- _Work instructions_
Gather, from the listing beneath this task, every line holding the string "toggle".

--- START ---

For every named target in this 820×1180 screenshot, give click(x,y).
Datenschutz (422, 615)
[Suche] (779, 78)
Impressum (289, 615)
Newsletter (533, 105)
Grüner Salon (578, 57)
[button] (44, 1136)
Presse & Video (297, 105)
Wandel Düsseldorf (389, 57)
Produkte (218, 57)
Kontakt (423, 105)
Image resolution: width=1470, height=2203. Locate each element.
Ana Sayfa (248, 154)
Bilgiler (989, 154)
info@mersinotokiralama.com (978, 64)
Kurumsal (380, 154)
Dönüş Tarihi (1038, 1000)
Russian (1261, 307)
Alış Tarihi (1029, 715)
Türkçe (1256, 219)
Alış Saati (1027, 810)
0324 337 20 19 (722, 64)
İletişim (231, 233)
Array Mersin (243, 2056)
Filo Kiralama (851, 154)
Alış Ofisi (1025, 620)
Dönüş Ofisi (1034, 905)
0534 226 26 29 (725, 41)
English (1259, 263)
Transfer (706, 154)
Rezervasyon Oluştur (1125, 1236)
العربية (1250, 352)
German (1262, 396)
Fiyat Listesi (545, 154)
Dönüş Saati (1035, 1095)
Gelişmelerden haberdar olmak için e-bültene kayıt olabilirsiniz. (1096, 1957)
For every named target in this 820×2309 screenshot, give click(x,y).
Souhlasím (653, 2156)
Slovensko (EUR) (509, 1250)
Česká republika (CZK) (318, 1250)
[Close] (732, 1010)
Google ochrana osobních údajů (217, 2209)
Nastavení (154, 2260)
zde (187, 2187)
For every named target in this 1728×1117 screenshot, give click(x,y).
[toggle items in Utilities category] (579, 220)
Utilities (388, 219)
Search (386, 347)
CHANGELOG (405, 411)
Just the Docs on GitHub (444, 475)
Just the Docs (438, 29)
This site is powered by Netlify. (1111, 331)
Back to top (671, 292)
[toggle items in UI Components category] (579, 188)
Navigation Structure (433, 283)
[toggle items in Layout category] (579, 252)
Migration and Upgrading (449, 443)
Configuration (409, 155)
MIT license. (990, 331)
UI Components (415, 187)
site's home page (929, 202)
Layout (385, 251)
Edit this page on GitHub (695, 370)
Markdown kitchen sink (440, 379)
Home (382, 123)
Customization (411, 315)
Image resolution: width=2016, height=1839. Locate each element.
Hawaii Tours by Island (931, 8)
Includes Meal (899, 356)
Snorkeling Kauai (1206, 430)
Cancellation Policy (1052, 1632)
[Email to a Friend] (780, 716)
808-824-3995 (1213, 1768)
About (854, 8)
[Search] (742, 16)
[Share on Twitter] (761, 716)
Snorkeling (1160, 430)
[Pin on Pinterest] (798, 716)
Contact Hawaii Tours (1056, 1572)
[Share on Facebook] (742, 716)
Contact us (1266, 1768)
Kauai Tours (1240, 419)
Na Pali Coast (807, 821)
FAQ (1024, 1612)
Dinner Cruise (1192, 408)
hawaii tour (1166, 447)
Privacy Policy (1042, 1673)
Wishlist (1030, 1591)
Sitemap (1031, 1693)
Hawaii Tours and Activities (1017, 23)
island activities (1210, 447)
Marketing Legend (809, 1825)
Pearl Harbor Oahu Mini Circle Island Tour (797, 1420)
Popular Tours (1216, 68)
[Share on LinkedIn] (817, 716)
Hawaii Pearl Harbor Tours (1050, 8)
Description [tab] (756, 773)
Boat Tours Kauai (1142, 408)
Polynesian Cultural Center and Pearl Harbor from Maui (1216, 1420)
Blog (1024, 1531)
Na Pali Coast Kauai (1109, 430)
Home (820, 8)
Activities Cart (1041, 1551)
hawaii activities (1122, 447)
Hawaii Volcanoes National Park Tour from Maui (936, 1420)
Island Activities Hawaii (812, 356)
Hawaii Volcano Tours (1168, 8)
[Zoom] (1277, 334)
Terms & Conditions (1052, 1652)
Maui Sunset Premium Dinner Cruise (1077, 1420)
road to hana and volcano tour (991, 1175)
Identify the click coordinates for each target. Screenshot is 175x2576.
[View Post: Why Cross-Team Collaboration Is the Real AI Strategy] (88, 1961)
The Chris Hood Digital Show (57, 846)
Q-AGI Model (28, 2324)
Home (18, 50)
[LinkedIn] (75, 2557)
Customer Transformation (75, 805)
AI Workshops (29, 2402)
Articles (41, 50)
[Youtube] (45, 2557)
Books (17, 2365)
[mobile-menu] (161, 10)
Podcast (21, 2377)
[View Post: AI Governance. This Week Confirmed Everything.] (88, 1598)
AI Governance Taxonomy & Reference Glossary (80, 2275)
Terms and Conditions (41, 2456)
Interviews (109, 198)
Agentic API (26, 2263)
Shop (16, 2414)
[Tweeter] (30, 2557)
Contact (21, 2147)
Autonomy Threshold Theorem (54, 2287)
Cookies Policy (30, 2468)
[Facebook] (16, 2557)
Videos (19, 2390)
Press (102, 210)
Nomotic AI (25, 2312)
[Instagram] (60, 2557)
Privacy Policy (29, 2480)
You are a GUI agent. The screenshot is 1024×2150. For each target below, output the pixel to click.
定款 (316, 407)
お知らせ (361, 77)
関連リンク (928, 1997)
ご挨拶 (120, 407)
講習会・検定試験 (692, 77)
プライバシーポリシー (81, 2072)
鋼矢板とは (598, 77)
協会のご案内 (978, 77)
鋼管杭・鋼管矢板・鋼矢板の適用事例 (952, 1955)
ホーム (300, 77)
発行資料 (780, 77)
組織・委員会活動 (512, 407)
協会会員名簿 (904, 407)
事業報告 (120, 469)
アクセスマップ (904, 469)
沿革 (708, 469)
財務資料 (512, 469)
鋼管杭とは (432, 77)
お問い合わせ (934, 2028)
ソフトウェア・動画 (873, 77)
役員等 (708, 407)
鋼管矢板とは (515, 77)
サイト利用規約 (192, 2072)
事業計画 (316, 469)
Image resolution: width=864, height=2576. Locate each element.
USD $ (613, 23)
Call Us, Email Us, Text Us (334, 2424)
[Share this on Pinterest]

--- END ---

- _Solution below_
[toggle items in Utilities category] (579, 220)
[toggle items in UI Components category] (579, 188)
[toggle items in Layout category] (579, 252)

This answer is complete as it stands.